IRS Addresses Tax Treatment Of Work-Life Referral Services

In a recent Fact Sheet FAQ, the Internal Revenue Service (“IRS”) clarified the tax treatment of certain work-life referral (“WLR”) services provided by employers. The FAQ explains that where the WLR services are incorporated into an employee assistance program (“EAP”) or otherwise bundled with other types of services, the value of the WLR services may be excluded from employees’ income as a de minimis fringe benefit.

Background

WLR Programs

As described in the FAQ, a WLR program is an employer-funded fringe benefit that provides WLR services to eligible employees. WLR services are defined as informational and referral consultations that assist employees with identifying, contracting, and negotiating with life-management resources for solutions to a personal, work, or family challenge. These services are sometimes referred to as caregiver or caretaker navigation services. Examples of WLR services include:

  • Identifying appropriate education, care, and medical service providers
  • Choosing a child or dependent care program
  • Navigating eligibility for government benefits
  • Evaluating and using paid leave programs
  • Locating home services professionals for family members with special needs
  • Navigating private and public service programs
  • Connecting employees with local retirement and financial planning professionals

De Minimis Fringe Benefits

In general, for federal tax purposes, a fringe benefit provided by an employer to an employee is presumed to be income to the employee unless it is specifically excluded by a section of the Internal Revenue Code (“Code”).

The Code excludes from gross income and employment taxes any fringe benefit that qualifies as de minimis fringe.
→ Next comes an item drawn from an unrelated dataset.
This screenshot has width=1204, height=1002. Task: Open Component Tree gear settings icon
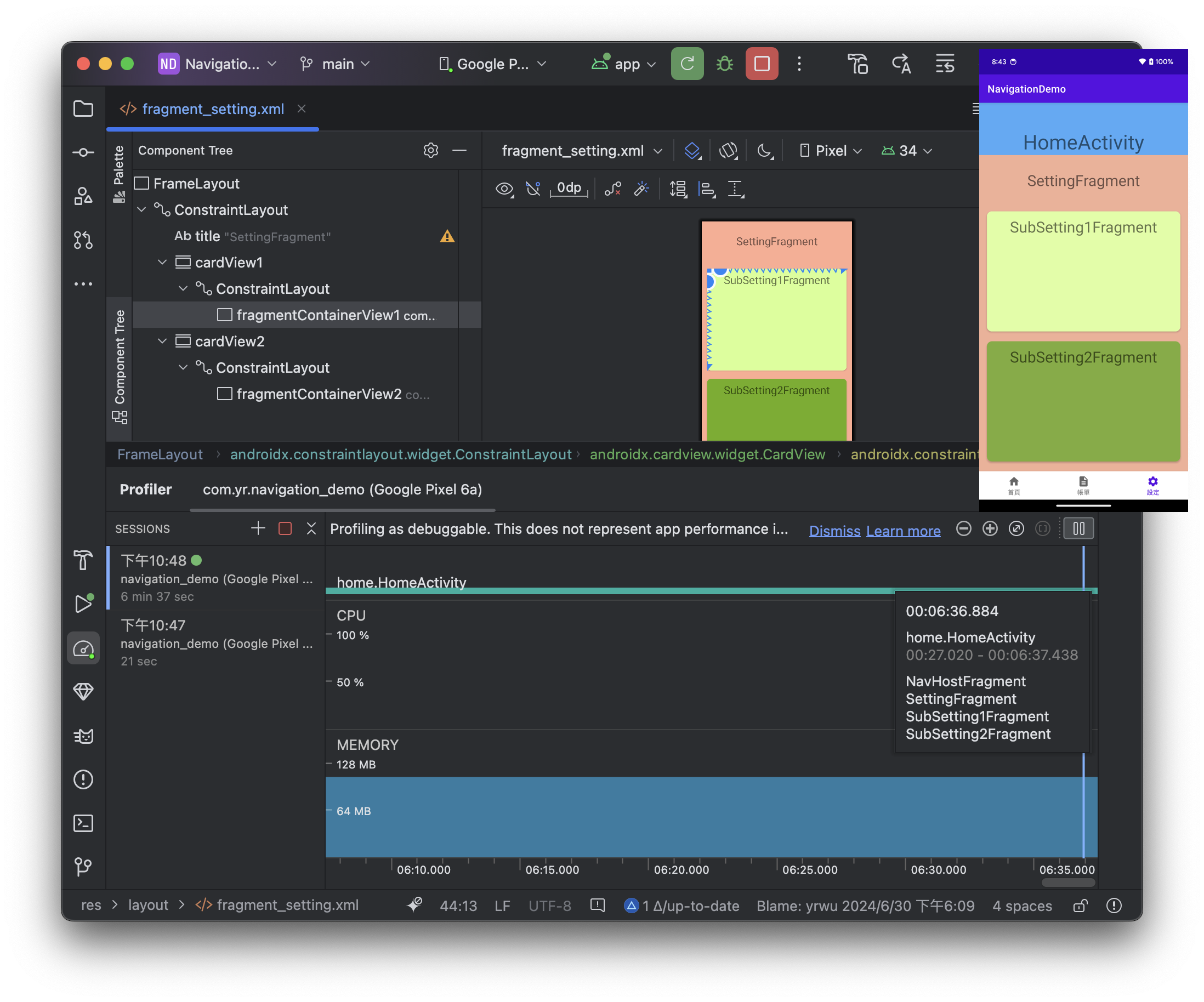[x=430, y=150]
A de minimis fringe benefit is defined as any property or service, the value of which is (after taking into account the frequency with which similar fringes are provided to employees) so small as to make accounting for it unreasonable or administratively difficult. The Code requires the employer to establish the frequency with which it provides fringe benefits to individual employees (employee-measured frequency). If the employer can establish that it is administratively difficult to determine employee-measured frequency, it may instead reference the frequency by which it provides fringe benefits to the workforce as a whole (employer-measured frequency).

It is important to note that cash and cash equivalents (such as gift cards) do not qualify as de minimis fringes.

Application to WLR Programs

In the FAQ, the IRS explains that the value of employer-provided WLR services can be excluded from employees’ gross income as a de minimis fringe benefit, and thus not subject to U.S. income and employment taxes.

The IRS only addressed WLR services when they are incorporated into an EAP or otherwise bundled with other types of services offered by the employer. The FAQ expressly declined to address the direct or indirect payment for life-management services or other non-WLR services offered through an EAP or that may be bundled with a WLR program.

Employer Action

The IRS notes that the Fact Sheet FAQ is intended to provide general information and will not be relied on to resolve any cases. However, if the FAQs turn out to be an inaccurate statement of the law, taxpayers who reasonably relied on them in good faith will not be subject to a penalty that provides a reasonable cause standard for penalty relief.

Employers who offer WLR services through an EAP or bundled with other services may continue to do so without including the value of the services in employees’ gross income. However, there may be tax concerns if life-management services are purchased directly through a vendor and provided to employees, or if employees are reimbursed for life-management services that they receive outside of an employer-provided program.

Many vendors promoting life management programs offer benefits that go beyond the WLR services described in this FAQ. Employers offering these benefits should work carefully with their vendor to ascertain the scope of the services offered. Employers may need to consult with their tax advisor to determine the tax implications of offering these benefits.